**PAGE EXCERPT:**
By Boaz Barak and Jarosław Błasiok

[Jarek gave a great informal exposition of this paper on Friday, and I asked him to make it into a blog post. My only knowledge of the paper is from Jarek’s explanations: my main contribution to this post was to delete some details and insert some inaccuracies –Boaz.]

A recent exciting paper of Ran Raz and Avishay Tal solved a longstanding problem in quantum complexity theory: the existence of an oracle under which the class $\mathbf{BQP}$ is not contained in the polynomial hierarchy. The proof is elegant and actually not extremely complicated, and in this blog post we discuss the main idea behind it. For some of the motivation and background of this problem, see the posts of Scott Aaronson and Lance Fortnow. As is actually often the case in such relativization result, the proof does not have much to do with either $\mathbf{BQP}$ or the polynomial hierarchy. Rather at its heart is a new lower bound against the perennial “victim” of circuit lower bounds: the class $\mathbf{AC}_0$ of constant depth circuits with AND, OR and NOT gates.

Rather than thinking about a single choice of an oracle, it turns out that it’s better to think of a distribution over oracles, and (for notational convenience) as a distribution $D$ over pairs of oracles $X,Y:\{0,1\}^n \rightarrow \{ \pm 1 \}$.
They show that:

1. There is a quantum algorithm that can make one quantum query to each of these oracles, and using this distinguish with advantage at least $\epsilon = 1/poly(n)$ between the case that $X$ and $Y$ are sampled from $D$, and the case that $X$ and $Y$ are sampled from the uniform distribution. (Set $\epsilon = 1/n$ for concreteness.)
2. For every constant depth polynomial size circuit $C$ on $2N$ inputs (where $N = 2^n$), the probability that $C$ outputs $1$ on $(X,Y)$ sampled from $D$ differs by at most $\tilde{O}(\tfrac{1}{\sqrt{N}}))= \tilde{O}(2^{-n/2})$ from the probability it outputs $1$ on $(X,Y)$ sampled from the uniform distribution.

Together 1 and 2 imply the main results by standard arguments.

**DIRECTIVE 1:**
In the post excerpt, condense the paragraph beginning "A recent exciting paper of Ran Raz and Avishay Tal" into a short bulleted list that keeps its main facts.
**DIRECTIVE 2:**
Reproduce the passage of the post excerpt starting at "2. For every" and ending at "on $(X,Y)$ sampled from the uniform distribution.".
Use only the post excerpt above for these tasks.

**SOURCE EXCERPT:**
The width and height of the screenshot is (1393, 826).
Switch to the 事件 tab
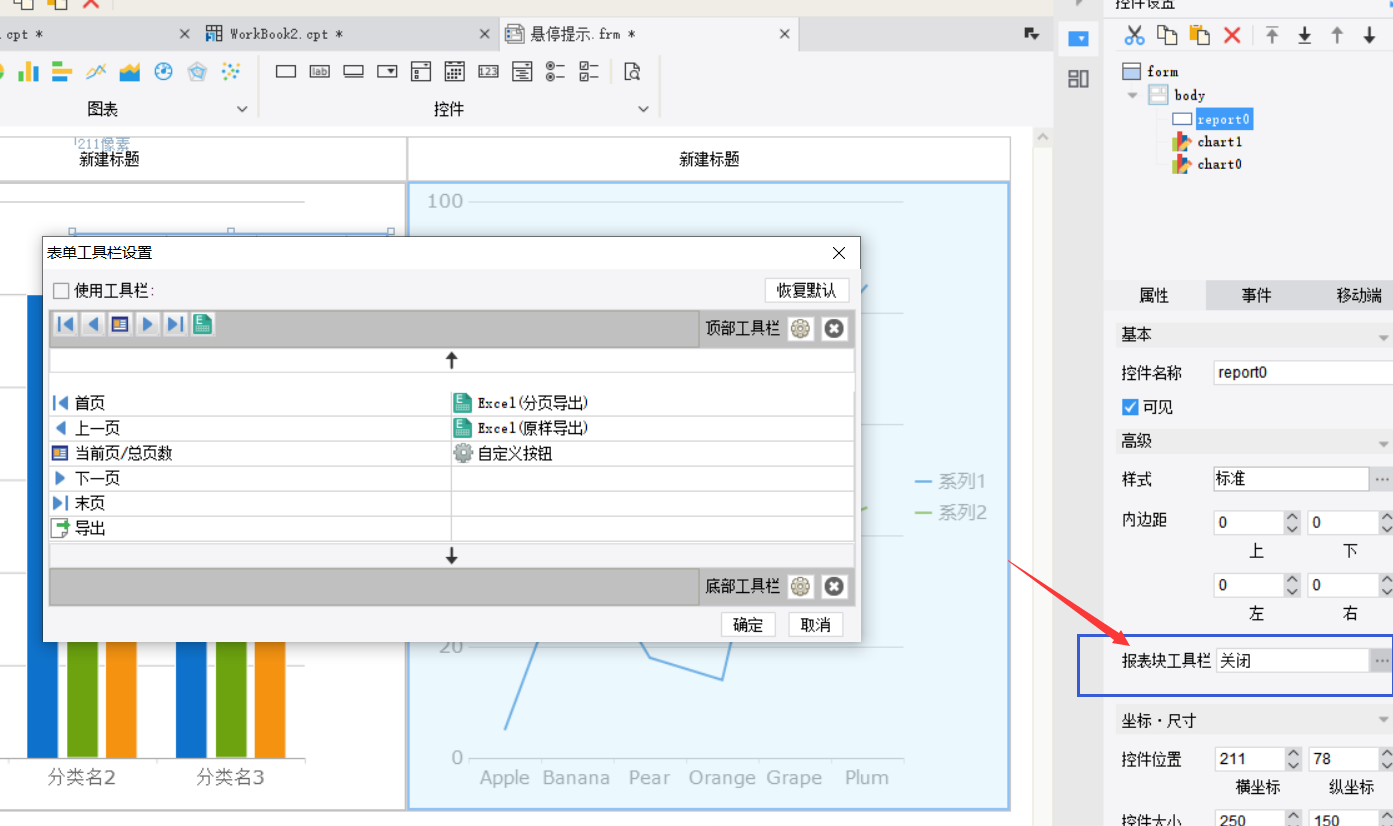click(x=1256, y=295)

**OUTPUT 1:**
- Ran Raz and Avishay Tal's paper solved a longstanding problem in quantum complexity theory by showing that there is an oracle under which BQP is not contained in the polynomial hierarchy.
- The proof is elegant and not extremely complicated, and the post discusses its main idea.
- Scott Aaronson and Lance Fortnow have posts with motivation and background on the problem.
- As is often the case with relativization results, the proof has little to do with BQP or the polynomial hierarchy.
- At its core is a new lower bound against AC0, the class of constant-depth circuits with AND, OR and NOT gates.

**OUTPUT 2:**
2. For every constant depth polynomial size circuit $C$ on $2N$ inputs (where $N = 2^n$), the probability that $C$ outputs $1$ on $(X,Y)$ sampled from $D$ differs by at most $\tilde{O}(\tfrac{1}{\sqrt{N}}))= \tilde{O}(2^{-n/2})$ from the probability it outputs $1$ on $(X,Y)$ sampled from the uniform distribution.